Sony is no stranger to high-profile security breaches, most recently in the wake of this attack and the Sony Pictures leak in early December, but spanning as far back as 2011, when the PlayStation Network suffered a major hack that exposed user data for millions of its customers. So it almost seems hard to believe that they weren’t prepared for what happened last week. (Of course, it’s worth noting, a DDoS attack is not a security breach—it’s simply a flood of traffic.)3
But as Larson explains, these attacks have grown increasingly sophisticated over the past few months, to the point where security methods installed as recently as 2012 or 2013 might no longer be effective.
“One of the historical ways that people have handled these attacks is they notice that the spike is occurring against them and they’re seeing an outage, and then they work with their providers to do something called ‘blackholing,'” Larson said. “Meaning as they’re sending [fake traffic] you just wanna throw it into the ground, you wanna throw it away.
“The tools are much more dynamic now. Humans and human processes are not fast enough to keep up with the change.”
“A year and a half ago, DDoS attacks were the kind of things that happened against you—you noticed there was a DDoS attack, and then you blackholed and moved on. The tools are much more dynamic now.
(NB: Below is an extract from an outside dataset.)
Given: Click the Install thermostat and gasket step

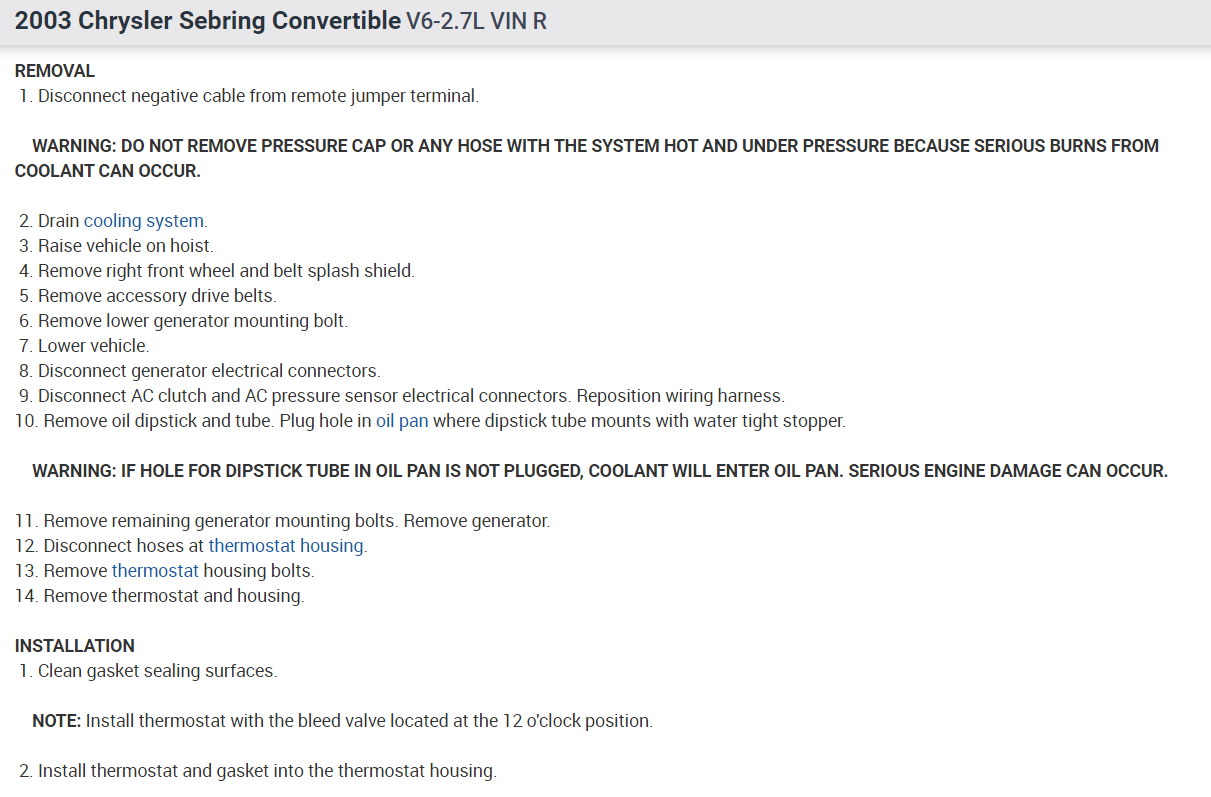Looking at the screenshot, I should pyautogui.click(x=266, y=771).
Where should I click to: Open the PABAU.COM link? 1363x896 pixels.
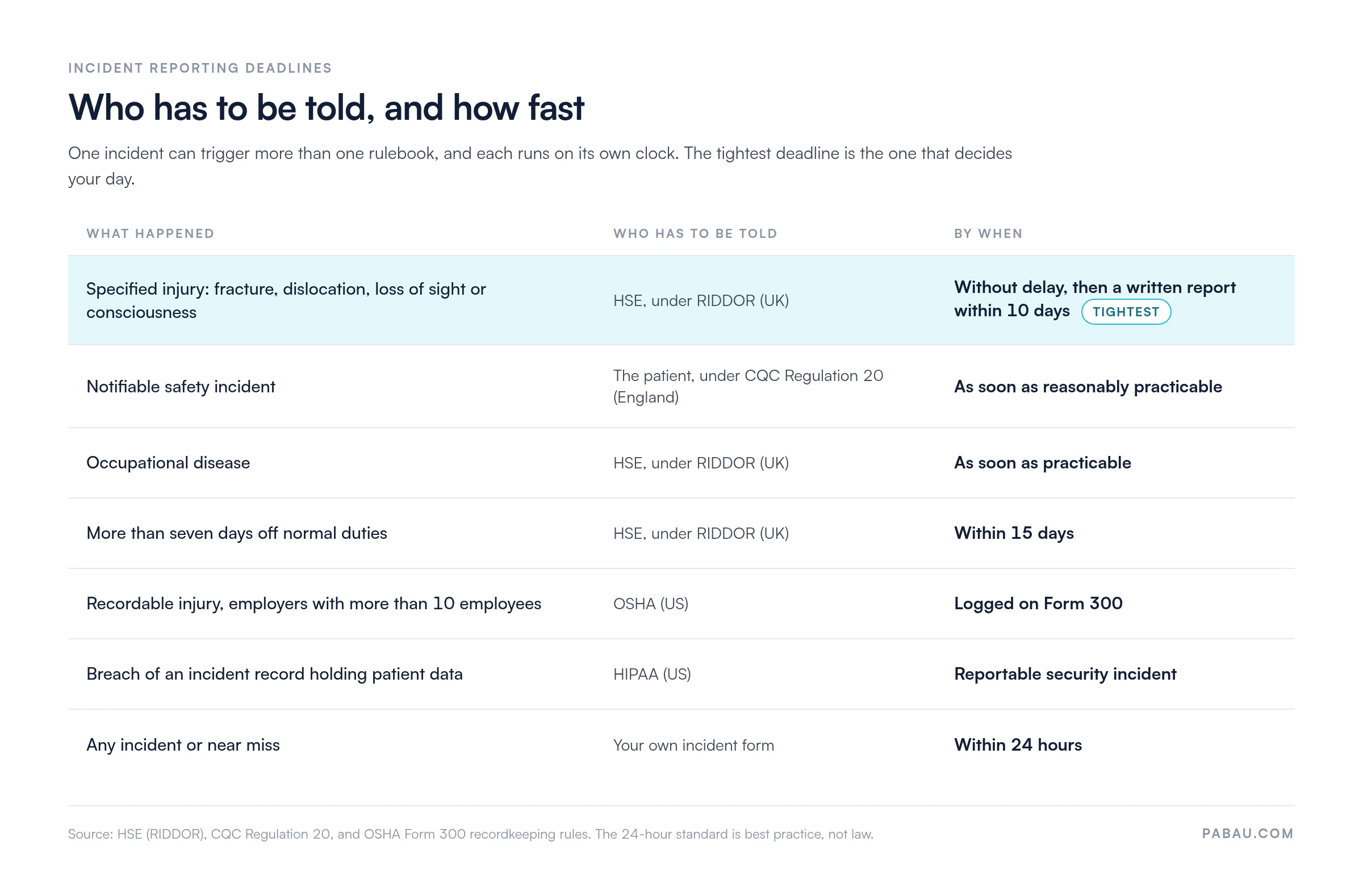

Humans and human processes are not fast enough to keep up with the change—you need a machine system that’s basically looking for and identifying the attacks in real time, then taking action against them immediately.”
OK. So how do companies like Sony stop attacks like this today, as we enter 2015?
“The best defense is to have plan,” said Shugrue. “Companies need runbooks for DDoS attacks, they need to practice DoS drills, and of course they need to investigate DDoS mitigation provider options before the attack takes place. If there is no defense in place it is very difficult to restore functionality to servers until such time as the attacker decide to let up the pressure.”
Larson suggests that anyone who runs a network use several safeguards both to identify unusual traffic patterns and to mitigate the damage. He also recommends that companies use cloud services that can offload excessive traffic while DDoS attacks are happening, therefore preventing those companies’ networks from having to deal with the overload.
“We recommend people take the steps of protecting on their premises,” Larson said. “Meaning any DDoS traffic that makes it into their data center, they should be able to deal with it on the very edge of their network immediately. They should be able to utilize a cloud solution so in the event of these large-scale attacks, these massive supersaturation events, you need to find a place that has the bandwidth to absorb that, get rid of it, and pass good traffic onto you.”
It’s unclear just what solutions Sony was using, and it’s unlikely we’ll hear clarification from them about what kind of attack this was and what safeguards they had in place, but it’s become clear that cyberwarfare is just getting more powerful. DDoS attacks are growing more sophisticated with every passing month, and one security firm recently estimated that there are some 28 of these large-scale attacks per hour. The future is scary.
“This is a class of security threat to the Internet generally that needs to be taken seriously with specific proactive defenses because it’s just growing,” Larson said. “You see DDoS in the news associated with everything, not just PlayStation and Xbox—nation states, other forms of mischief against any number of brands. What we’re seeing is DDoS being used more and more as a tool for any kind of exploit activity.”